Provided passage
········

Severe java.io.IOException: No space left on device, Shuffle files are eating disk space

2,006 views
Skip to first unread message

ashu.shri

unread,
Apr 4, 2016, 5:04:20 AM4/4/16
to DataStax Spark Connector for Apache Cassandra
Hi Experts,

We are facing issue leading to our disk is getting full, shuffle files generated during the job runs are filling disk space. The more the data, more disk is getting consumed, more than 80 GB disk is getting consumed. We can't live with such high disk usage as disk space is limited. We are using external shuffle service, and split size and row reads from Cassandra is changed to 2000, In order to support multiple scenarios is parallel.

Please advice, how to reduce number of write files and save disk space. We are using spark 1.2.0.

Full error stack trace is:

org.apache.spark.SparkException: Job aborted due to stage failure: Task 70919 in stage 0.0 failed 4 times, most recent failure: Lost task 70919.3 in stage 0.0 (TID 71106, ######): java.io.IOException: No space left on device
at java.io.FileOutputStream.writeBytes(Native Method)
at java.io.FileOutputStream.write(FileOutputStream.java:345)
at java.io.BufferedOutputStream.flushBuffer(BufferedOutputStream.java:82)
at java.io.BufferedOutputStream.write(BufferedOutputStream.java:126)
at java.io.DataOutputStream.writeLong(DataOutputStream.java:224)
at org.apache.spark.shuffle.IndexShuffleBlockManager$$anonfun$writeIndexFile$1.apply$mcVJ$sp(IndexShuffleBlockManager.scala:93)
at org.apache.spark.shuffle.IndexShuffleBlockManager$$anonfun$writeIndexFile$1.apply(IndexShuffleBlockManager.scala:91)

········

Data shown
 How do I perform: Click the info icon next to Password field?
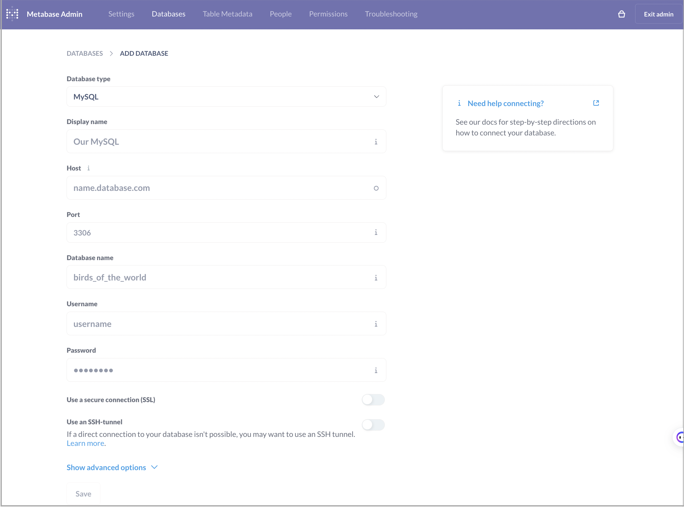click(376, 370)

········

Task to carry out
Please say which version of Spark the poster in the shuffle-file disk-space thread is using.

The answer
Spark 1.2.0.